43. The inference system of any one of claims 40 to 42, when used in a device performing audio processing on received audio, wherein the system switches from the low-accuracy mode to the high-accuracy mode based on one or more of the following: a voice activity detection module (VAD) indicating the presence of speech in received audio; a voice keyword detection module (VKD) indicating the presence of a keyword or a speaker identification or verification module indicating the identity or authorisation of a speaker of the received audio; a command recognition module arranged to recognise commands present in speech in the received audio; and an audio quality metrics module arranged to determine at least one indication of the signal quality of the received audio, e.g. signal-to-noise level, signal amplitude, bandwidth metrics, etc.
44. The inference system of any one of claims 42-43, wherein the inference system comprises weighting storage elements for storing the weighting signal and the accuracy level is adjusted by adjustment of the refresh rate of the weighting storage elements
45. The inference system of any one of claims 42-43, wherein the accuracy level is adjusted by adjustment of the operation of data conversion or activation function performed in neurons of the inference system.

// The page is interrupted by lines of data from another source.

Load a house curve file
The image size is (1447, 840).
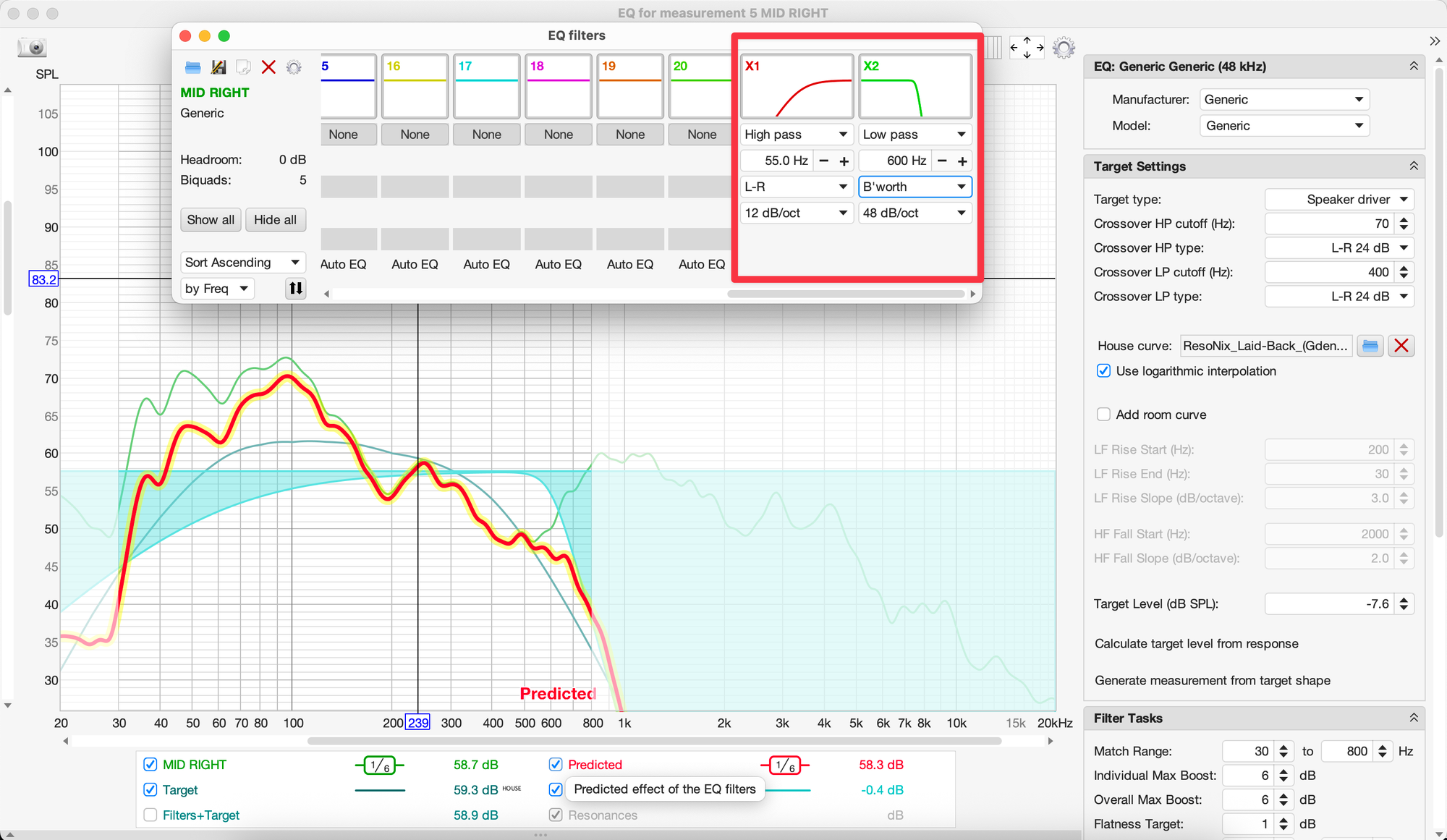tap(1370, 346)
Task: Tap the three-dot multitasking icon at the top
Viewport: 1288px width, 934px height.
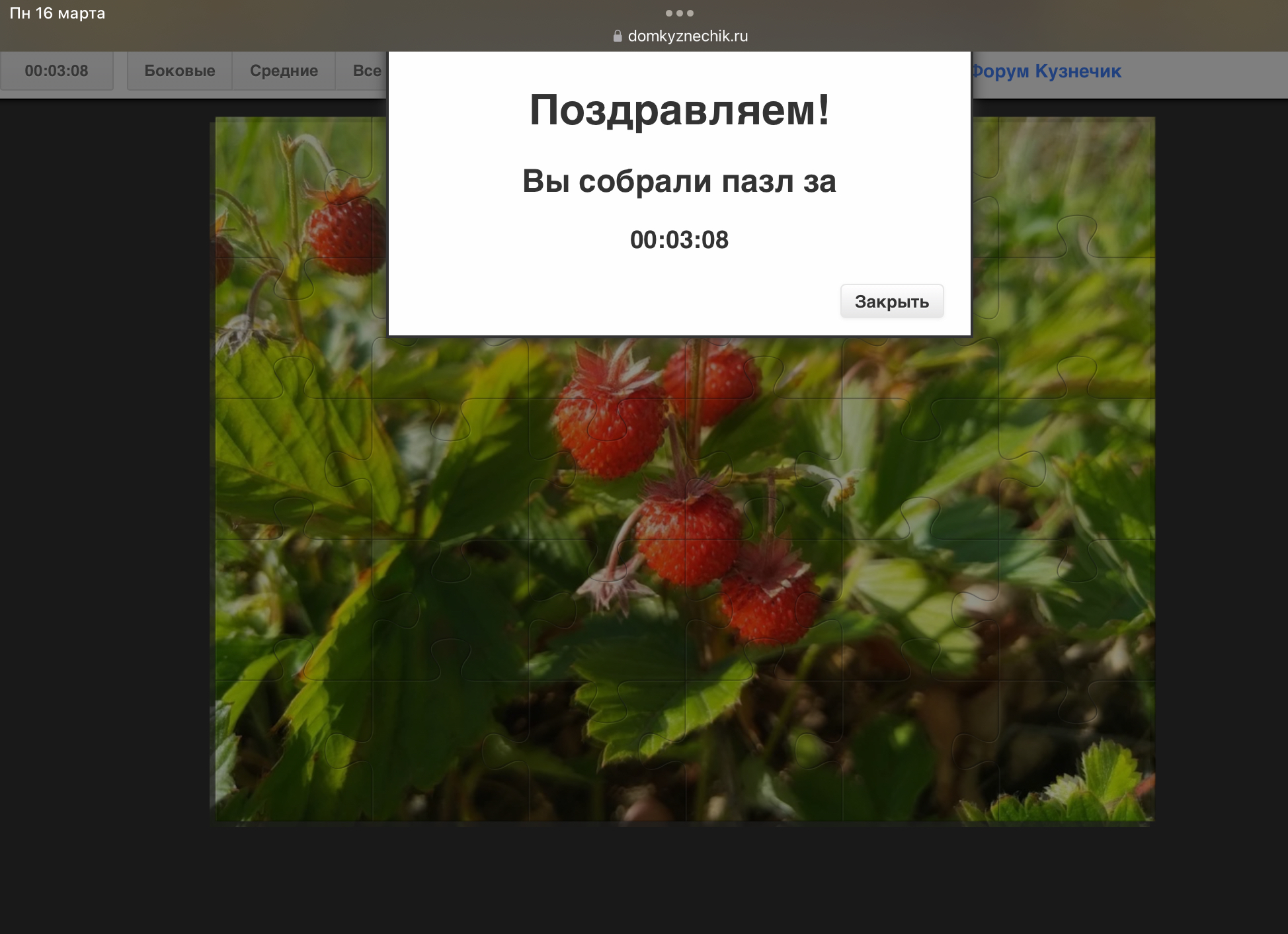Action: pos(679,13)
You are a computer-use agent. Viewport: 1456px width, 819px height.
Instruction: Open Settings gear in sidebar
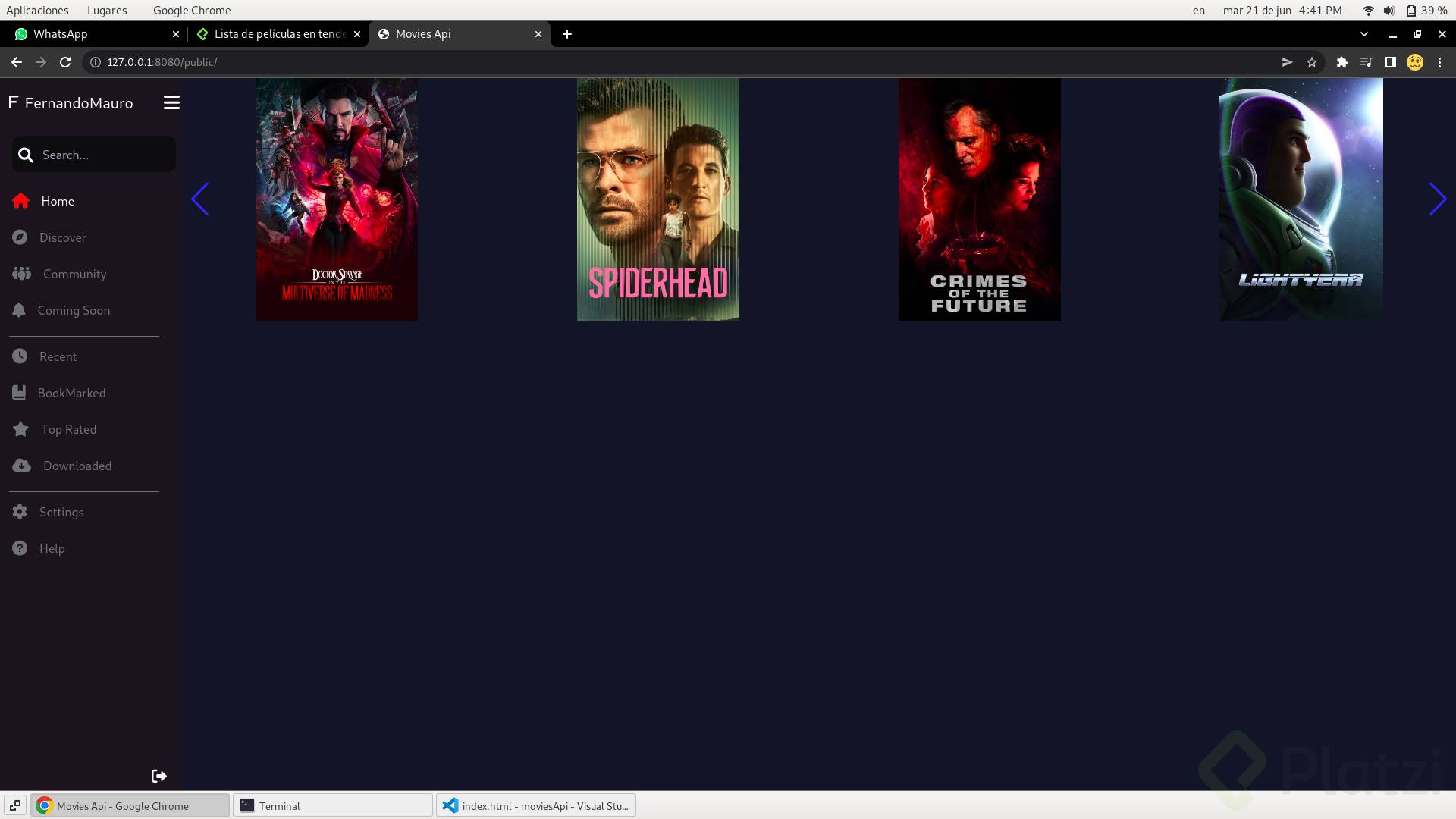(20, 512)

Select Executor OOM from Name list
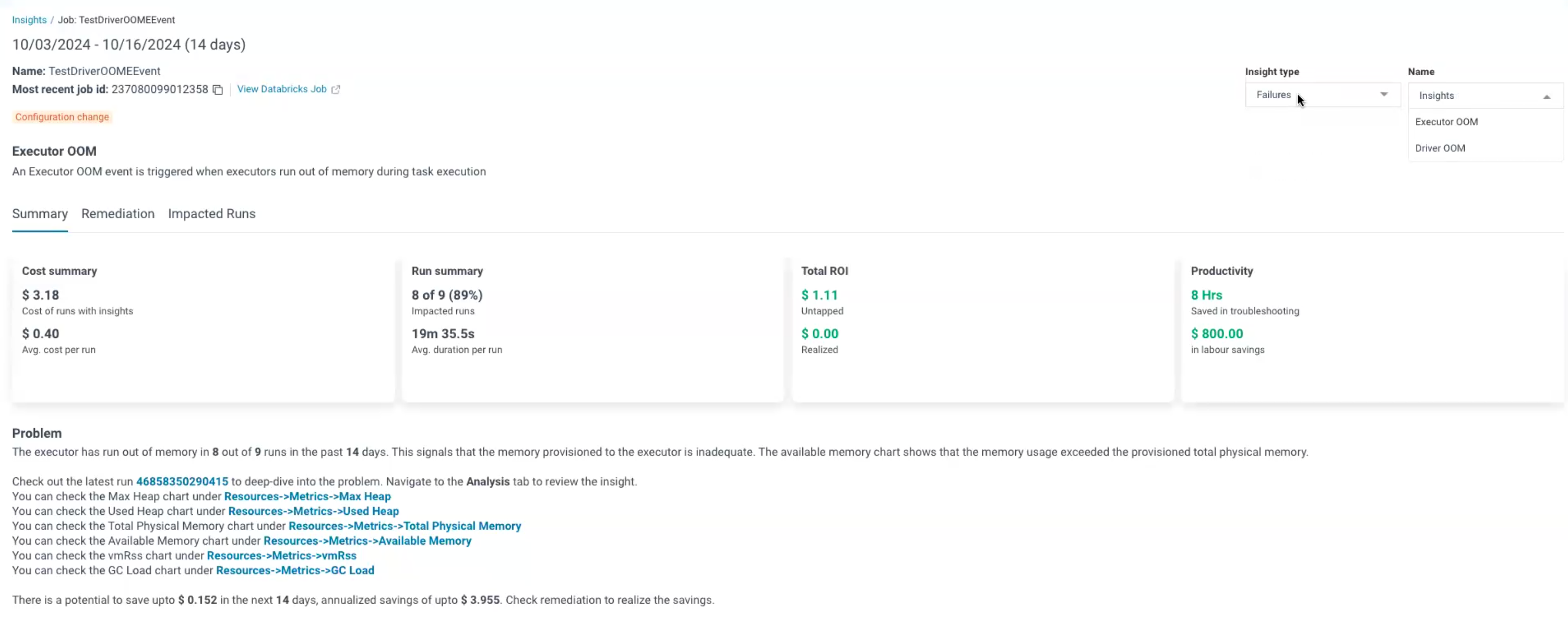[1446, 122]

46. An electronic device comprising at least one inference system as claimed in any one of claims 42-45, and a processor device to control the refresh rate of the at least one inference system.
47. An inference system comprising: at least one neuron circuit comprising at least one synapse, said synapse comprising a weighting storage element for storing a weighting signal corresponding to a synapse weighting factor and said synapse arranged to receive a data input signal and arranged to output a synapse output signal based on the product of the data input signal and the synapse weighting factor; and at least one weighting refresh circuit arranged to retrieve a weighting data value from a digital memory and to cause a corresponding weighting signal to be applied to the weighting storage element, wherein the weighting refresh circuit is configured to repeatedly refresh the weighting storage element at a refresh rate, wherein the refresh rate is dynamic or adjustable in use.
48. An inference system comprising: a plurality of neuron circuits each comprising at least one synapse, each said synapse comprising a weighting storage element for storing a respective weighting signal corresponding to a respective synapse weighting factor and each said synapse arranged to receive a respective data input signal and arranged to output a respective synapse output signal based on the product of the respective data input signal and the respective synapse weighting factor; and at least one weighting refresh circuit arranged to retrieve for a selected synapse a respective weighting data value from a digital memory and to cause a corresponding weighting signal to be applied to the weighting storage element of the selected synapse, wherein the weighting circuit is configured to repeatedly refresh the weighting storage element, wherein the refresh rate is dynamic or adjustable in use.
49. An inference system comprising: an analog neural network wherein synaptic weighting factors are defined by weighting signals stored on weighting storage elements; a weighting refresh circuit arranged to refresh a weighting storage element associated with a synapse by retrieving from a digital memory a respective weighting value and to apply a corresponding weighting signal to the weighting storage element a weighting refresh controller arranged to control the weighting refresh circuit to repeatedly refresh the weighting storage element at a refresh rate, wherein the refresh rate is adjusted in use by the controller.